(TEXT):
· · ·
The short answer is no. And no, vaccinations of any kind do not cause autism.
This is part of the whole myth about "leaky gut".
First, the evidence, then the myth.
At present, there are no biologically-based tests that can diagnose autism. Not blood tests, not screening tests using biological markers. Nothing.
Can autism be detected by testing for "toxins" in the blood? (And by implication, in the brain?) No. The folk that so proclaim have no evidentiary basis. There are labs that claim to test for autism and other conditions from blood samples and other biological samples. Even Fox News (Fox News!) have condemned them.
The myth runs something like this:
A typically-developing child is vaccinated; the child develops "leaky gut", which allows particles (petides) from food, especially gluten and casein, to leak into the blood. These peptides can cross the blood-brain barrier, because they are similar in structure to natural opioids, so they are a match for structures in the opioid receptors in the brain. Thus, these peptides cause the problems with speech, social skills and behavior that are the hallmarks of autism. If you remove the sources (gluten and casein) from an autistic child's diet, plus adding other treatments, the autism can be reversed.
The most famous person advocating this myth is Jenny McCarthy, who said in a 2007 interview promoting her book:
You know, I could in two months turn Evan completely autistic again. I could do it completely through diet. And maybe getting some vaccine boosters. Through diet, I could load him up again with all the things that will aggravate the damage that was done. Right now, what happened now was that I healed him to the point where he got everything back to this baseline level and it stays there like this. But I mess with it at all–boom!
· · ·
(WORK ORDER):
Extract the passage from the text on autism and "leaky gut" between "At present, there" and "have condemned them.", inclusive. The items that follow the text are separate and unrelated to it.
· · ·
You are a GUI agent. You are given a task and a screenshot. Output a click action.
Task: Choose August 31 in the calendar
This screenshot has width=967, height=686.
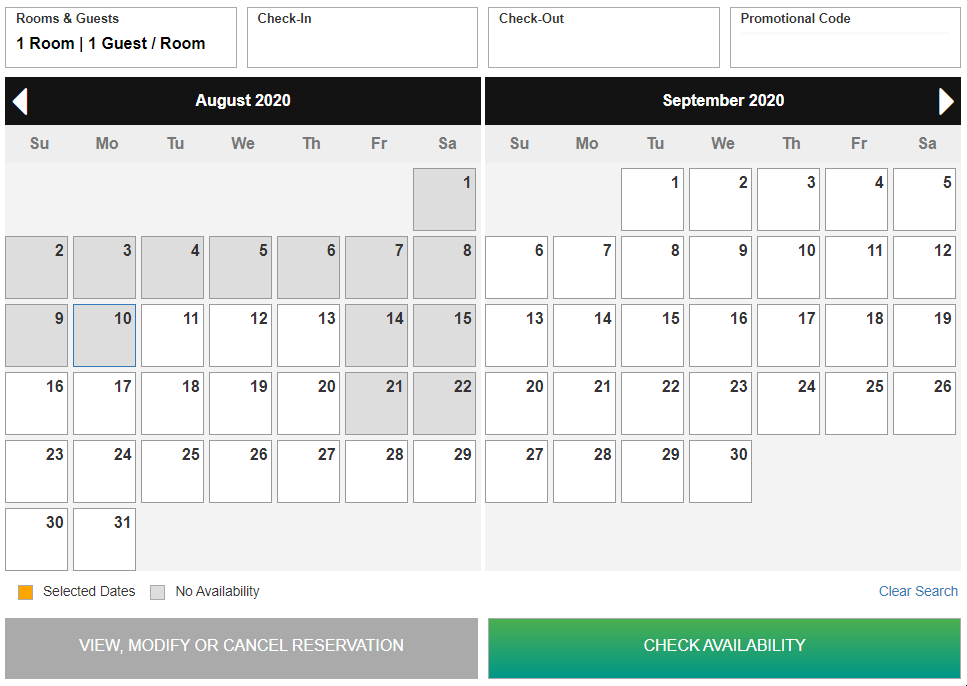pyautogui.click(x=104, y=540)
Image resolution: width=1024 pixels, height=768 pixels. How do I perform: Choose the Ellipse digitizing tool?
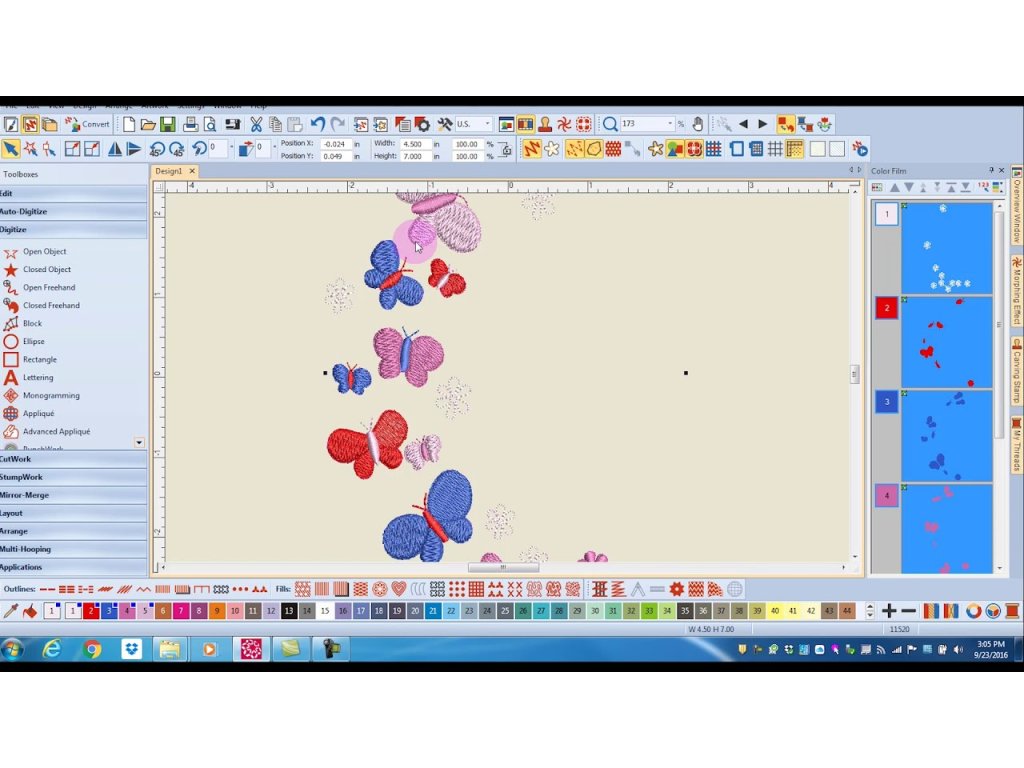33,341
· · ·
(SOLUTION TO THE PROBLEM):
At present, there are no biologically-based tests that can diagnose autism. Not blood tests, not screening tests using biological markers. Nothing.
Can autism be detected by testing for "toxins" in the blood? (And by implication, in the brain?) No. The folk that so proclaim have no evidentiary basis. There are labs that claim to test for autism and other conditions from blood samples and other biological samples. Even Fox News (Fox News!) have condemned them.